Je ravalai ma salive, passablement anxieux à l’idée de m’aventurer sur un de ces rafiots de plastique, qui plus est en pleine mer, mais ce n’était pas le moment d’ergoter : tirant les kayaks par le bout, les pagaies à la main, on a fait un vacarme du diable en dévalant la cale.

La mer était si noire que j’en avais déjà froid dans le dos.

— Tu es sûre de ton coup ?

— Allez !

Je sautai dans mon embarcation et, au prix d’une lente glissade, rétablis l’équilibre sur l’eau noire.

— C’est par où ?

— Par là ! fit-elle en désignant la nuit.

Quelque part en face, il y avait l’île de Hœdic. Une boule se ficha dans ma gorge. Une boule amère, océanique. Impossible de deviner la moindre lumière : une couche de nuit épaisse nous séparait de la terre ferme. Alice me laissa passer devant. Si la mer était minée, c’est moi qui sautais le premier…

— Dépêche-toi, le voilà ! siffla-t-elle.

J’aperçus alors la silhouette du flic sous le lampadaire. Je l’avais presque oublié celui-là… Sans plus réfléchir, je commençai à pagayer, de plus en plus vite, traversant les vaguelettes qui venaient s’échouer sur le rivage. Fuir. Muscles tendus, la nuque enfoncée dans les épaules, nous nous activâmes. La terre s’éloigna à une vitesse surprenante.

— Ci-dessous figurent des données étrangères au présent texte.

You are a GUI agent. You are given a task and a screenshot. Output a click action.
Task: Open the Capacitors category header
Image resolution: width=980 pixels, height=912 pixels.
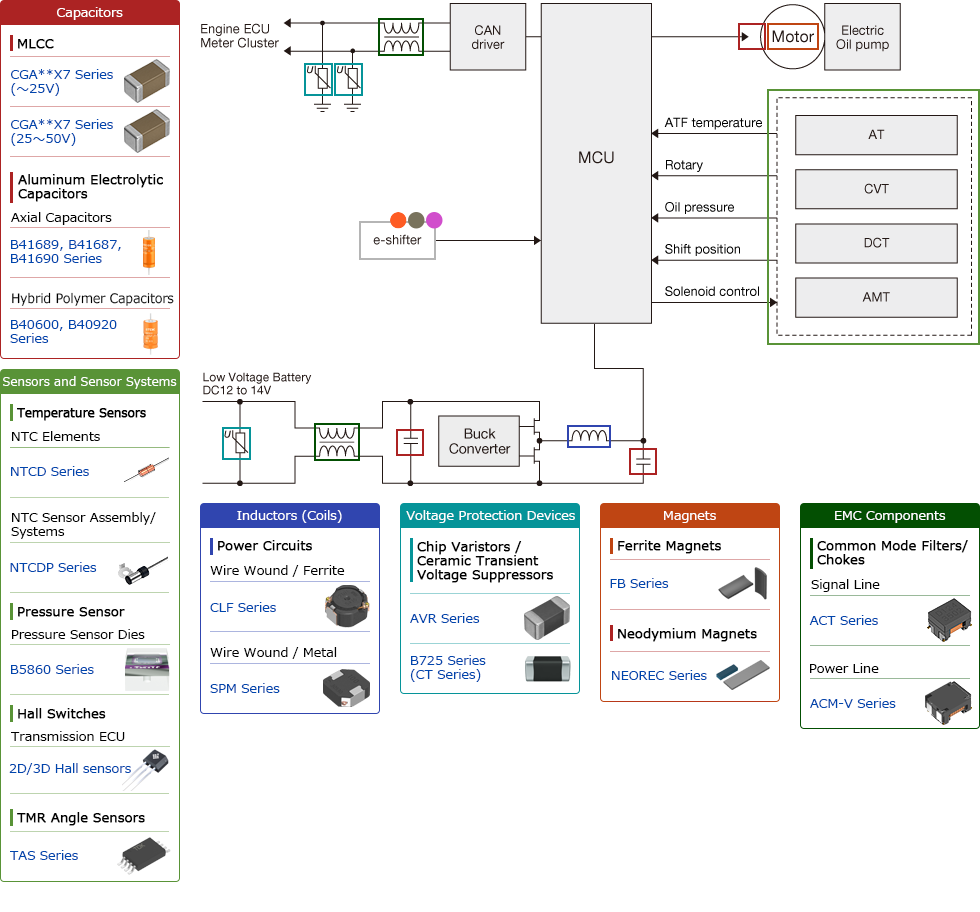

— On va où comme ça ? glapis-je.

— En face !

En face, il n’y avait rien que l’obscurité. Le courant se fit plus dense à mesure que nous flirtions avec les cailloux. Surplombés par de trop placides rochers, nous traversâmes un court chenal avant d’atteindre la pleine mer. Du flic, plus la moindre trace…

— C’est encore loin ?

— Attends au moins qu’on parte !

Près de moi, Alice avait des gestes d’une synchronisation soviétique. Je la laissai me doubler. Les fesses déjà mouillées, je zigzaguai sous la lune. La mer était d’un noir sans fond. Insidieusement, ma vieille phobie de l’eau reprenait le dessus. Alice se lança à l’assaut de l’océan qui, loin du rivage, prenait des allures singulières. Les embarcations s’élevaient lentement, puis s’enfonçaient dans les creux : trempé, je ramais, la peur entre les dents. Les vaguelettes qui tout à l’heure léchaient le bec du kayak m’éclaboussaient maintenant avec une ferveur malsaine. Je ne voulais pas céder à la panique, l’île d’Hœdic se trouvait juste en face, mais je ne la distinguais pas : le noir avait avalé le monde. C’est à peine si j’apercevais encore Alice, perdue dans la houle…

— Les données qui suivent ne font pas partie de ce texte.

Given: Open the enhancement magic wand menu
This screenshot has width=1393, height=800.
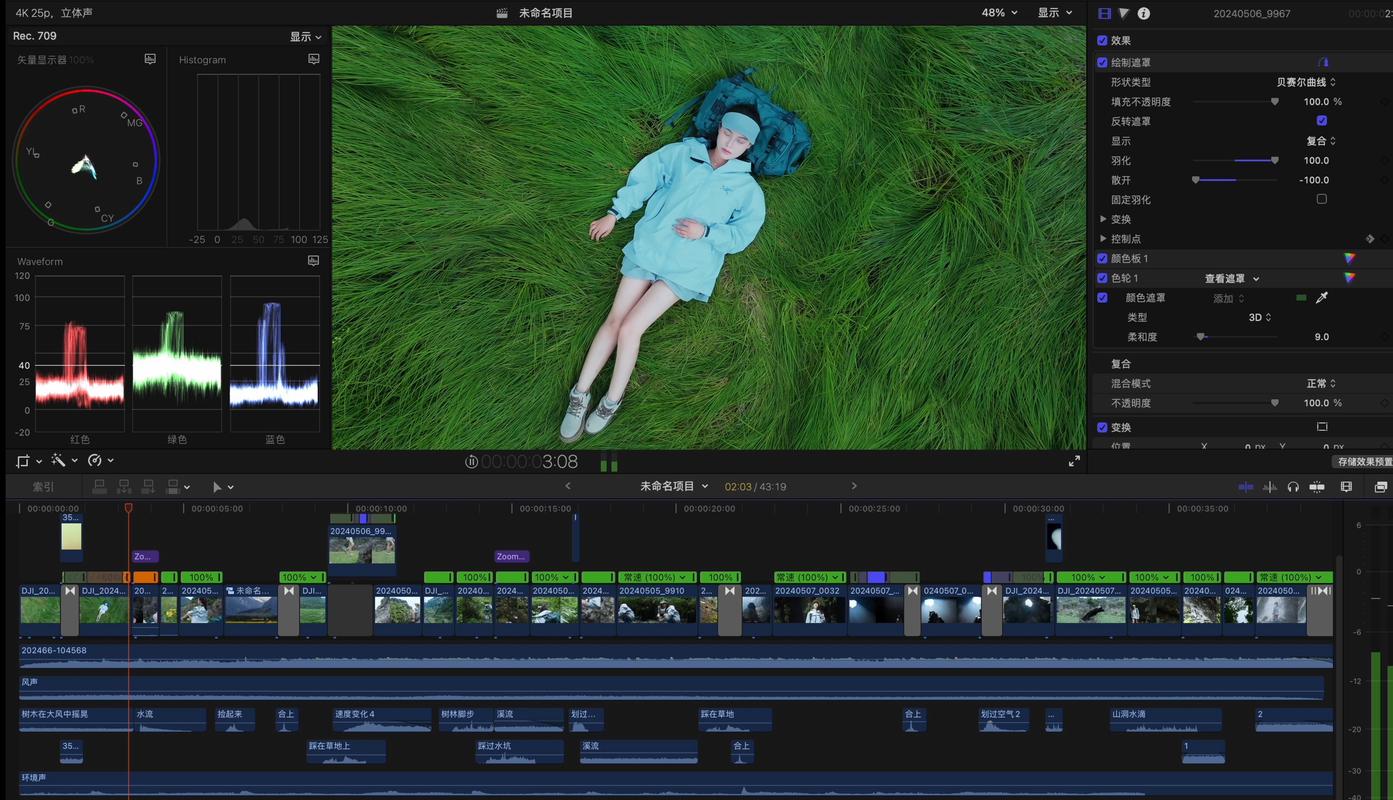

De lourds nuages sombres couraient après la lune. Le temps passa, atroce. J’essayai de penser à autre chose mais le vent du large avait soulevé la mer : les vagues se transformèrent en monstres grondants sortis tout droit de mes cauchemars. Les pires. Je pataugeais dans le kayak, l’eau dépassait déjà le niveau de mes pieds, la houle envoyait mon cœur par-dessus bord, je pagayais en vain, maintenant l’équilibre en une succession de miracles pathétiques qui n’occultaient en rien ma fin, proche, douloureuse, inéluctable. Oui, la fin venait. Plus d’échappatoire possible. Ce soir je devais payer. Même la nature se vengeait. Il suffisait de la voir. La nuit du jugement, la nuit des coupables, tout ça réuni pour moi, une exclusivité mortelle que j’avais bien méritée… Soudain, la boule fichée dans mon gosier descendit jusqu’à mes jambes : Alice avait disparu.

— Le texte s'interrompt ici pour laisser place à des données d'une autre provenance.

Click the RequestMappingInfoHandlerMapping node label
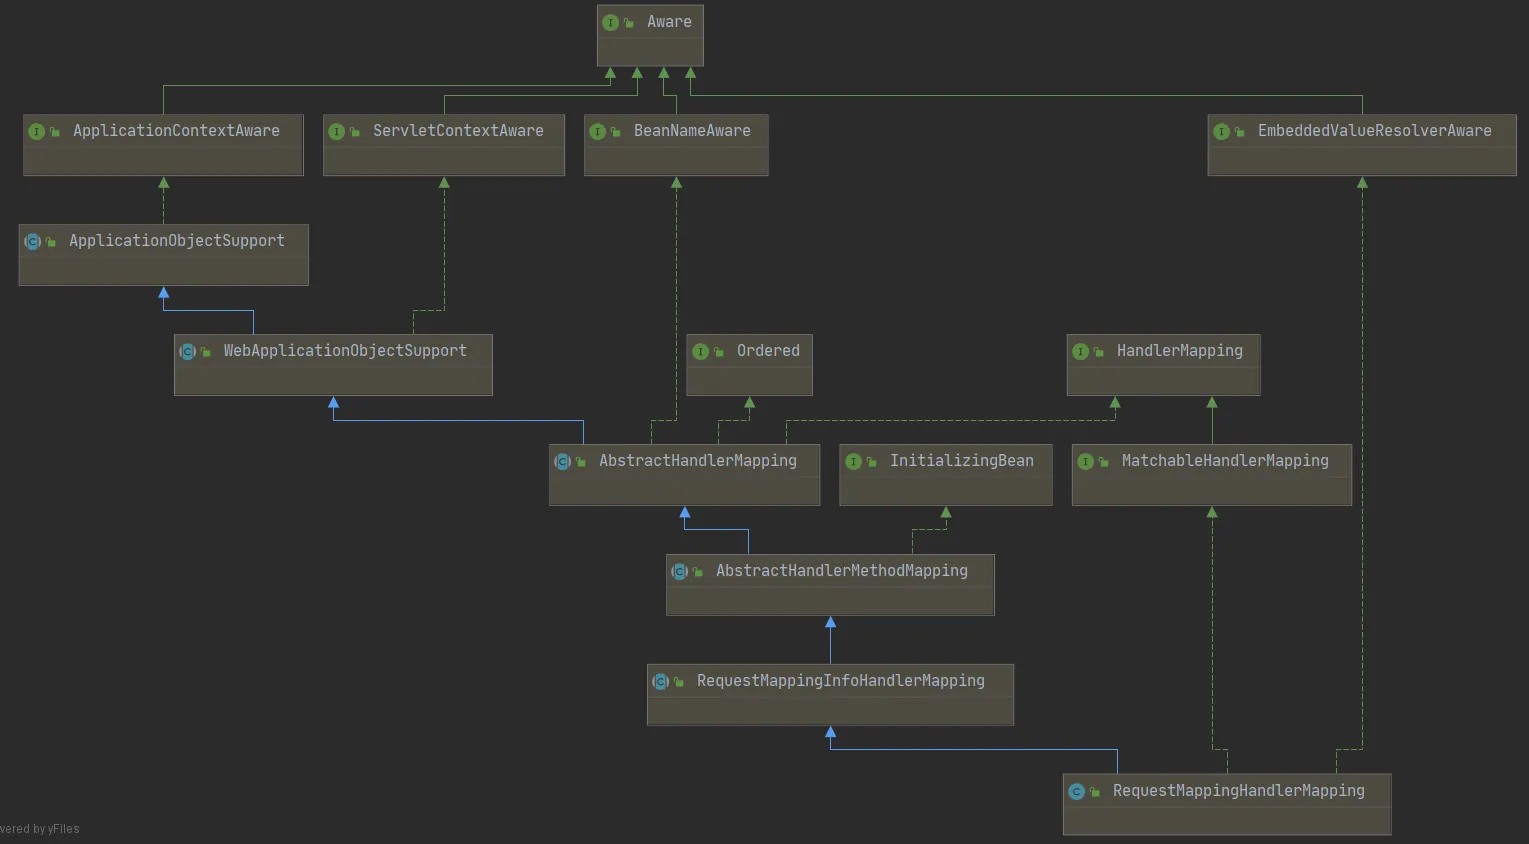 click(840, 681)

Je voulus crier mais ma gorge resta nouée. Un vent de panique souffla alors à la surface du globe : Alice m’abandonnait, au plus mauvais moment. Évidemment. Évidemment…

Ce ne fut bientôt plus une traversée mais un naufrage : les épaules brûlantes, je pagayais sans même oser regarder les paquets de mer qui me fonçaient dessus. L’écume giclait sur mon visage défait, l’océan grondait, crachait, soulevait l’embarcation toujours à la limite de l’équilibre. Un équilibre de dupe, puisque Poséidon réclamait mon sacrifice. Ce soir la justice frapperait, aveugle et sourde à mes supplications, implacable, brutale et juste — sans doute… Au bout de la course, je me retrouvai seul. Alice avait sombré. J’étais perdu. Toute respiration bloquée, j’attendis la mort, plusieurs fois par minute.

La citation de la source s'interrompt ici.